= TASK GOAL =
Pull out each line of the records holding the string "agent".

****************************************

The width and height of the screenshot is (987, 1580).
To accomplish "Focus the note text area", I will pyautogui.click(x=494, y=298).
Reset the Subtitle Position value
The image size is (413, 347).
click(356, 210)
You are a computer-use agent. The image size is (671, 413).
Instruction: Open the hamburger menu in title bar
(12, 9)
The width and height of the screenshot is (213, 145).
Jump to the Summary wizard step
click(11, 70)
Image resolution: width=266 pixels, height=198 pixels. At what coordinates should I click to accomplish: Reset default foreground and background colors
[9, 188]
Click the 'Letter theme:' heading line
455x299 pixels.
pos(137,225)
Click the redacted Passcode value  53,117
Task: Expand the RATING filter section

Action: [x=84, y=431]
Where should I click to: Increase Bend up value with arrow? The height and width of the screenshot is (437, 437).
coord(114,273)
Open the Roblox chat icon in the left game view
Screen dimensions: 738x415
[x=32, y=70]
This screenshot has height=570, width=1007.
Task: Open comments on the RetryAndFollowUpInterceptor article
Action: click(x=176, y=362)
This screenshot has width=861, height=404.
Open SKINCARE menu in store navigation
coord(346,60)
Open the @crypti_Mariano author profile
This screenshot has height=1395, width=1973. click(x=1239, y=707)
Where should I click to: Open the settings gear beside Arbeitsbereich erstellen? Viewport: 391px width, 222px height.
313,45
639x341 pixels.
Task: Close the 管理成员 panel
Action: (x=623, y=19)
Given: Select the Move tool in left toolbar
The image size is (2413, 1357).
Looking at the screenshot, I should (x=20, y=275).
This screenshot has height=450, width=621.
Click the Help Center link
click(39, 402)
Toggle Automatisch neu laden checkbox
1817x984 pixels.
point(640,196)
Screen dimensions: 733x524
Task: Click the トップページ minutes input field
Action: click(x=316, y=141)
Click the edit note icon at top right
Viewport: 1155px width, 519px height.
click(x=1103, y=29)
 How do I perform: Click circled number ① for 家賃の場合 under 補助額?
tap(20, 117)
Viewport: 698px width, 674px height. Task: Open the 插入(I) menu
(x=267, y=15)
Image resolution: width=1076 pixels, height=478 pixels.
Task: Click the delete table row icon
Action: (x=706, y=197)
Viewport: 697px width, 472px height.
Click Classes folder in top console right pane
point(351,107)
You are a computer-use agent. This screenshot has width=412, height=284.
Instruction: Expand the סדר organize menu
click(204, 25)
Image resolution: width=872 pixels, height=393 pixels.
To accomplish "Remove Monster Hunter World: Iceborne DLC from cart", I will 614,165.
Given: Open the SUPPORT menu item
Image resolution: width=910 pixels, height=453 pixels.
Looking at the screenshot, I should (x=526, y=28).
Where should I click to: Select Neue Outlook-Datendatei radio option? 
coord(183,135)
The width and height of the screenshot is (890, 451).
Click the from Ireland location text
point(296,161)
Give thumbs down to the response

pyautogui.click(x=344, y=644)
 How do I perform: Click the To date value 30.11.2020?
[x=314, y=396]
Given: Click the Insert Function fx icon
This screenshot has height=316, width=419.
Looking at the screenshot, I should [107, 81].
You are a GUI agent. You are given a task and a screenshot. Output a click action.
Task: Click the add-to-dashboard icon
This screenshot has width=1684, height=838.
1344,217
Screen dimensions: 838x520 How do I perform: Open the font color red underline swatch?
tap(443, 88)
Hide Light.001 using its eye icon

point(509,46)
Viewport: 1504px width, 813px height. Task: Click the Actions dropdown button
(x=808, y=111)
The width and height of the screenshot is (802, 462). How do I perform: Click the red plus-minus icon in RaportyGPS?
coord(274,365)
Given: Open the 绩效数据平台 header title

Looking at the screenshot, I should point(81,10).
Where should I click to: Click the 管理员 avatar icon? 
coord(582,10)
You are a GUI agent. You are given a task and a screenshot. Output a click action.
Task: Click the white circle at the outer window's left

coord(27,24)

****************************************

= RESPONSE AREA =
You are a computer-use agent. The image size is (671, 413).
You are a computer-use agent. This screenshot has width=412, height=284.
You are a GUI agent. You are given a task and a screenshot. Output a click action.
You are a GUI agent. You are given a task and a screenshot. Output a click action.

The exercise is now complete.